The Office of the Inspector General (OIG) at the Federal Deposit Insurance Corporation (FDIC), in an audit report released on July 25, found that the agency’s current governance and strategy controls of its cloud computing transition lack in several vital areas, posing cybersecurity risks.
The report found that the agency “did not adhere to several cloud-related practices recommended by the Office of Management and Budget (OMB), National Institute of Standards and Technology (NIST), and FDIC guidance,” states the audit.
The audit found that the FDIC “did not have an inventory of all data assets residing in its cloud environments or a fully developed data catalog,” such as not having an organized inventory of its cloud assets.
In addition, the audit found that the agency “did not establish an exit strategy as part of its cloud strategy planning to address issues… if the FDIC needed to terminate a contract with a cloud service provider.” It also found that the agency has not developed “disposal strategies or decommission plans for legacy systems.”
The audit also states that the FDIC “did not develop Contract Management Plans (CMP) for all 17 contract actions for cloud services valued at over $546 million.”
Although the report did stipulate that overall “the FDIC has [an] effective strategy and governance processes to manage its cloud computing services,” the OIG said the agency still needs to work on those key areas.

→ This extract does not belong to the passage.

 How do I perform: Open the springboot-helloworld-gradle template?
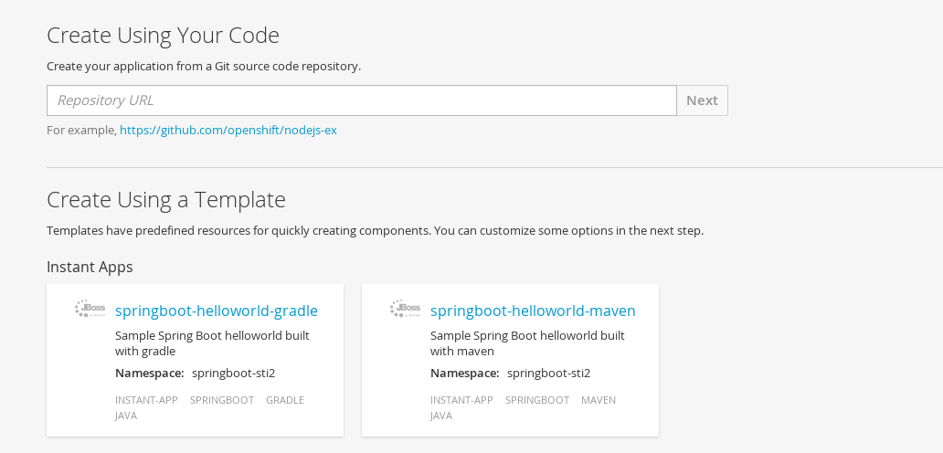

The audit concludes by giving nine different recommendations to cover vital areas in the FDIC’s cloud strategy:
- The FDIC must develop and maintain an inventory and catalog of all FDIC data used throughout the cloud data lifecycle;
- Establish and implement data governance requirements;
- Create and establish an exit strategy for all cloud-based systems;
- Develop and implement Contract Management Plans for all contract actions, including contracts, basic ordering agreements, and related task orders, as required by FDIC policy;
- Provide additional training to Contracting Officers and Oversight Managers to emphasize the requirement to develop Contract Management Plans;
- Develop and implement policies and procedures to regularly review contract actions to confirm Contract Management Plans are put in place;
- Update the Project Management Lifecycle and System Development Life Cycle frameworks to include a Disposal phase and process;
- Develop and implement policies and procedures for overseeing the decommissioning of legacy systems; and
- Review all current and planned system replacements and ensure legacy system decommissioning plans are created in accordance with FDIC policies and procedures.
“As the FDIC is migrating its mission essential and mission critical systems and applications into the cloud, an effective strategy must be in place to ensure there is alignment between cloud adoption and the FDIC’s performance goals for increasing operational efficiencies and optimizing costs,” the audit says.